- [Problem requirements] Express every line of the records as a Markdown table with two columns, Row and Line. Number the rows in order and leave out blank lines.

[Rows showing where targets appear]

+--

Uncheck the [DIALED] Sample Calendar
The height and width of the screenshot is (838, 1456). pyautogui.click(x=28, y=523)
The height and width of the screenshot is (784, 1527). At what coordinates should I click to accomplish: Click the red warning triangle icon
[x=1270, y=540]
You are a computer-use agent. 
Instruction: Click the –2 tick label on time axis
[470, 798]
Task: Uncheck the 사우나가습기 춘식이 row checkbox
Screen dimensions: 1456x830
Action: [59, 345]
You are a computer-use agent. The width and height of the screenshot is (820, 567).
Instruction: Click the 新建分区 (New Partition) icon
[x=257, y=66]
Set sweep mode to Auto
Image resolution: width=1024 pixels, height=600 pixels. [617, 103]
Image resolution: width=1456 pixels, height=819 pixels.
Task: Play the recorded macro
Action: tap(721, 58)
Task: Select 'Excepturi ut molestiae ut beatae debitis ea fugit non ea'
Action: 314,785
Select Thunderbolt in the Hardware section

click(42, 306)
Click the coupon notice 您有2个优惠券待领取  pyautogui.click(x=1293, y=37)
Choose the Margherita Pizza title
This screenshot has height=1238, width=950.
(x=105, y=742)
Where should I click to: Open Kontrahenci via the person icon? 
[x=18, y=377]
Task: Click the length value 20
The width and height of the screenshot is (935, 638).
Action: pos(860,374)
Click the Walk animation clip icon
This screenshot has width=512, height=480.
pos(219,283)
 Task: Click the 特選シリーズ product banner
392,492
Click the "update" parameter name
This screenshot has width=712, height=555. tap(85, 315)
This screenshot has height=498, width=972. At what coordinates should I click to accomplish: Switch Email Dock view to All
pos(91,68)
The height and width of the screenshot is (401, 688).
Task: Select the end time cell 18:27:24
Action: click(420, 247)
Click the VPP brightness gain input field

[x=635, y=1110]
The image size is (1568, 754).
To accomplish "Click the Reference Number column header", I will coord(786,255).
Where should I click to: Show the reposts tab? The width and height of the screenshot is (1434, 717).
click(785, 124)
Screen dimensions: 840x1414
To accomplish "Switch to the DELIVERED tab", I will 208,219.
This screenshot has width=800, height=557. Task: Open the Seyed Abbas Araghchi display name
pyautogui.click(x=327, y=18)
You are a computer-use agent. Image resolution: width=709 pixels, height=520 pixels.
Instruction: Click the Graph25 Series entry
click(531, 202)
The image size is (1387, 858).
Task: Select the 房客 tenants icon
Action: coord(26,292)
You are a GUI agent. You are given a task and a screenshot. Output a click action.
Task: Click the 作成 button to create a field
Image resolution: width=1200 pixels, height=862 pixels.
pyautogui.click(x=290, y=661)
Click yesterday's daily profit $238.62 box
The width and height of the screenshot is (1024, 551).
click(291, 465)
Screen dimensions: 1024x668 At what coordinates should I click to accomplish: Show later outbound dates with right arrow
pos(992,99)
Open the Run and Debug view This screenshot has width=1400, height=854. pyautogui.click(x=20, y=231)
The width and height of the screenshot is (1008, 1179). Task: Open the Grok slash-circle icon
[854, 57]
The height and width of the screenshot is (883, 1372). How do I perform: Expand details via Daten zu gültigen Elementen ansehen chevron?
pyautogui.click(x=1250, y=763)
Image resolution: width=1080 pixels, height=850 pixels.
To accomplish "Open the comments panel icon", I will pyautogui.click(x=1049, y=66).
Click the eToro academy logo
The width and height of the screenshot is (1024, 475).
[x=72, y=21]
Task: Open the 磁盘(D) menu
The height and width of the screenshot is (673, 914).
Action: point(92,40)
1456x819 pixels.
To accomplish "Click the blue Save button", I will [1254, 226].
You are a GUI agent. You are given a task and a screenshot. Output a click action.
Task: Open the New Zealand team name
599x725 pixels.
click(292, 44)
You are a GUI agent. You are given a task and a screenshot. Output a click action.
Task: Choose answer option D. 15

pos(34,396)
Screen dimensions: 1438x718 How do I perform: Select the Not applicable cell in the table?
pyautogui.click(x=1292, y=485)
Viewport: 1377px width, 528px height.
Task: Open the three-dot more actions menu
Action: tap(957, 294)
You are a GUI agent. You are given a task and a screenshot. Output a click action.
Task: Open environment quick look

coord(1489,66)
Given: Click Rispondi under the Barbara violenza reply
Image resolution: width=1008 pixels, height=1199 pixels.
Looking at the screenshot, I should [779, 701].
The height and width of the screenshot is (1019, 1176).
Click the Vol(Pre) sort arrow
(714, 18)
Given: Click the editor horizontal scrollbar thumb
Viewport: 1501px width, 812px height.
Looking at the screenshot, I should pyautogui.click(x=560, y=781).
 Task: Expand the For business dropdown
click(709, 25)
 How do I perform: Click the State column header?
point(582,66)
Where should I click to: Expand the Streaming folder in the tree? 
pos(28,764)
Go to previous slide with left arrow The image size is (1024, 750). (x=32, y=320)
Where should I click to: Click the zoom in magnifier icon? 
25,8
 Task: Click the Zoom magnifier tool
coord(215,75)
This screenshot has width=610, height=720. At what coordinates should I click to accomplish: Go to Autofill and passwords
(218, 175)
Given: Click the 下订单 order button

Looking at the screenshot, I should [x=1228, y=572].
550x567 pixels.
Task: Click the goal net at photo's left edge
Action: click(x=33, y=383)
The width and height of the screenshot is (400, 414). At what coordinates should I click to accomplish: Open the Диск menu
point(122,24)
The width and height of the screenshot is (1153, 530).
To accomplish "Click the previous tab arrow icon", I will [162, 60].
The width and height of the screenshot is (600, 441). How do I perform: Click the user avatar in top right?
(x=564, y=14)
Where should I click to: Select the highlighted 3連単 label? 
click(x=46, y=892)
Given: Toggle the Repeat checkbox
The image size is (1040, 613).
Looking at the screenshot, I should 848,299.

+--

- [Output of the exercise]
| Row | Line |
|---|---|
| 1 | Uncheck the [DIALED] Sample Calendar |
| 2 | The height and width of the screenshot is (838, 1456). pyautogui.click(x=28, y=523) |
| 3 | The height and width of the screenshot is (784, 1527). At what coordinates should I click to accomplish: Click the red warning triangle icon |
| 4 | [x=1270, y=540] |
| 5 | You are a computer-use agent.  |
| 6 | Instruction: Click the –2 tick label on time axis |
| 7 | [470, 798] |
| 8 | Task: Uncheck the 사우나가습기 춘식이 row checkbox |
| 9 | Screen dimensions: 1456x830 |
| 10 | Action: [59, 345] |
| 11 | You are a computer-use agent. The width and height of the screenshot is (820, 567). |
| 12 | Instruction: Click the 新建分区 (New Partition) icon |
| 13 | [x=257, y=66] |
| 14 | Set sweep mode to Auto |
| 15 | Image resolution: width=1024 pixels, height=600 pixels. [617, 103] |
| 16 | Image resolution: width=1456 pixels, height=819 pixels. |
| 17 | Task: Play the recorded macro |
| 18 | Action: tap(721, 58) |
| 19 | Task: Select 'Excepturi ut molestiae ut beatae debitis ea fugit non ea' |
| 20 | Action: 314,785 |
| 21 | Select Thunderbolt in the Hardware section |
| 22 | click(42, 306) |
| 23 | Click the coupon notice 您有2个优惠券待领取  pyautogui.click(x=1293, y=37) |
| 24 | Choose the Margherita Pizza title |
| 25 | This screenshot has height=1238, width=950. |
| 26 | (x=105, y=742) |
| 27 | Where should I click to: Open Kontrahenci via the person icon?  |
| 28 | [x=18, y=377] |
| 29 | Task: Click the length value 20 |
| 30 | The width and height of the screenshot is (935, 638). |
| 31 | Action: pos(860,374) |
| 32 | Click the Walk animation clip icon |
| 33 | This screenshot has width=512, height=480. |
| 34 | pos(219,283) |
| 35 |  Task: Click the 特選シリーズ product banner |
| 36 | 392,492 |
| 37 | Click the "update" parameter name |
| 38 | This screenshot has width=712, height=555. tap(85, 315) |
| 39 | This screenshot has height=498, width=972. At what coordinates should I click to accomplish: Switch Email Dock view to All |
| 40 | pos(91,68) |
| 41 | The height and width of the screenshot is (401, 688). |
| 42 | Task: Select the end time cell 18:27:24 |
| 43 | Action: click(420, 247) |
| 44 | Click the VPP brightness gain input field |
| 45 | [x=635, y=1110] |
| 46 | The image size is (1568, 754). |
| 47 | To accomplish "Click the Reference Number column header", I will coord(786,255). |
| 48 | Where should I click to: Show the reposts tab? The width and height of the screenshot is (1434, 717). |
| 49 | click(785, 124) |
| 50 | Screen dimensions: 840x1414 |
| 51 | To accomplish "Switch to the DELIVERED tab", I will 208,219. |
| 52 | This screenshot has width=800, height=557. Task: Open the Seyed Abbas Araghchi display name |
| 53 | pyautogui.click(x=327, y=18) |
| 54 | You are a computer-use agent. Image resolution: width=709 pixels, height=520 pixels. |
| 55 | Instruction: Click the Graph25 Series entry |
| 56 | click(531, 202) |
| 57 | The image size is (1387, 858). |
| 58 | Task: Select the 房客 tenants icon |
| 59 | Action: coord(26,292) |
| 60 | You are a GUI agent. You are given a task and a screenshot. Output a click action. |
| 61 | Task: Click the 作成 button to create a field |
| 62 | Image resolution: width=1200 pixels, height=862 pixels. |
| 63 | pyautogui.click(x=290, y=661) |
| 64 | Click yesterday's daily profit $238.62 box |
| 65 | The width and height of the screenshot is (1024, 551). |
| 66 | click(291, 465) |
| 67 | Screen dimensions: 1024x668 At what coordinates should I click to accomplish: Show later outbound dates with right arrow |
| 68 | pos(992,99) |
| 69 | Open the Run and Debug view This screenshot has width=1400, height=854. pyautogui.click(x=20, y=231) |
| 70 | The width and height of the screenshot is (1008, 1179). Task: Open the Grok slash-circle icon |
| 71 | [854, 57] |
| 72 | The height and width of the screenshot is (883, 1372). How do I perform: Expand details via Daten zu gültigen Elementen ansehen chevron? |
| 73 | pyautogui.click(x=1250, y=763) |
| 74 | Image resolution: width=1080 pixels, height=850 pixels. |
| 75 | To accomplish "Open the comments panel icon", I will pyautogui.click(x=1049, y=66). |
| 76 | Click the eToro academy logo |
| 77 | The width and height of the screenshot is (1024, 475). |
| 78 | [x=72, y=21] |
| 79 | Task: Open the 磁盘(D) menu |
| 80 | The height and width of the screenshot is (673, 914). |
| 81 | Action: point(92,40) |
| 82 | 1456x819 pixels. |
| 83 | To accomplish "Click the blue Save button", I will [1254, 226]. |
| 84 | You are a GUI agent. You are given a task and a screenshot. Output a click action. |
| 85 | Task: Open the New Zealand team name |
| 86 | 599x725 pixels. |
| 87 | click(292, 44) |
| 88 | You are a GUI agent. You are given a task and a screenshot. Output a click action. |
| 89 | Task: Choose answer option D. 15 |
| 90 | pos(34,396) |
| 91 | Screen dimensions: 1438x718 How do I perform: Select the Not applicable cell in the table? |
| 92 | pyautogui.click(x=1292, y=485) |
| 93 | Viewport: 1377px width, 528px height. |
| 94 | Task: Open the three-dot more actions menu |
| 95 | Action: tap(957, 294) |
| 96 | You are a GUI agent. You are given a task and a screenshot. Output a click action. |
| 97 | Task: Open environment quick look |
| 98 | coord(1489,66) |
| 99 | Given: Click Rispondi under the Barbara violenza reply |
| 100 | Image resolution: width=1008 pixels, height=1199 pixels. |
| 101 | Looking at the screenshot, I should [779, 701]. |
| 102 | The height and width of the screenshot is (1019, 1176). |
| 103 | Click the Vol(Pre) sort arrow |
| 104 | (714, 18) |
| 105 | Given: Click the editor horizontal scrollbar thumb |
| 106 | Viewport: 1501px width, 812px height. |
| 107 | Looking at the screenshot, I should pyautogui.click(x=560, y=781). |
| 108 |  Task: Expand the For business dropdown |
| 109 | click(709, 25) |
| 110 |  How do I perform: Click the State column header? |
| 111 | point(582,66) |
| 112 | Where should I click to: Expand the Streaming folder in the tree?  |
| 113 | pos(28,764) |
| 114 | Go to previous slide with left arrow The image size is (1024, 750). (x=32, y=320) |
| 115 | Where should I click to: Click the zoom in magnifier icon?  |
| 116 | 25,8 |
| 117 |  Task: Click the Zoom magnifier tool |
| 118 | coord(215,75) |
| 119 | This screenshot has width=610, height=720. At what coordinates should I click to accomplish: Go to Autofill and passwords |
| 120 | (218, 175) |
| 121 | Given: Click the 下订单 order button |
| 122 | Looking at the screenshot, I should [x=1228, y=572]. |
| 123 | 550x567 pixels. |
| 124 | Task: Click the goal net at photo's left edge |
| 125 | Action: click(x=33, y=383) |
| 126 | The width and height of the screenshot is (400, 414). At what coordinates should I click to accomplish: Open the Диск menu |
| 127 | point(122,24) |
| 128 | The width and height of the screenshot is (1153, 530). |
| 129 | To accomplish "Click the previous tab arrow icon", I will [162, 60]. |
| 130 | The width and height of the screenshot is (600, 441). How do I perform: Click the user avatar in top right? |
| 131 | (x=564, y=14) |
| 132 | Where should I click to: Select the highlighted 3連単 label?  |
| 133 | click(x=46, y=892) |
| 134 | Given: Toggle the Repeat checkbox |
| 135 | The image size is (1040, 613). |
| 136 | Looking at the screenshot, I should 848,299. |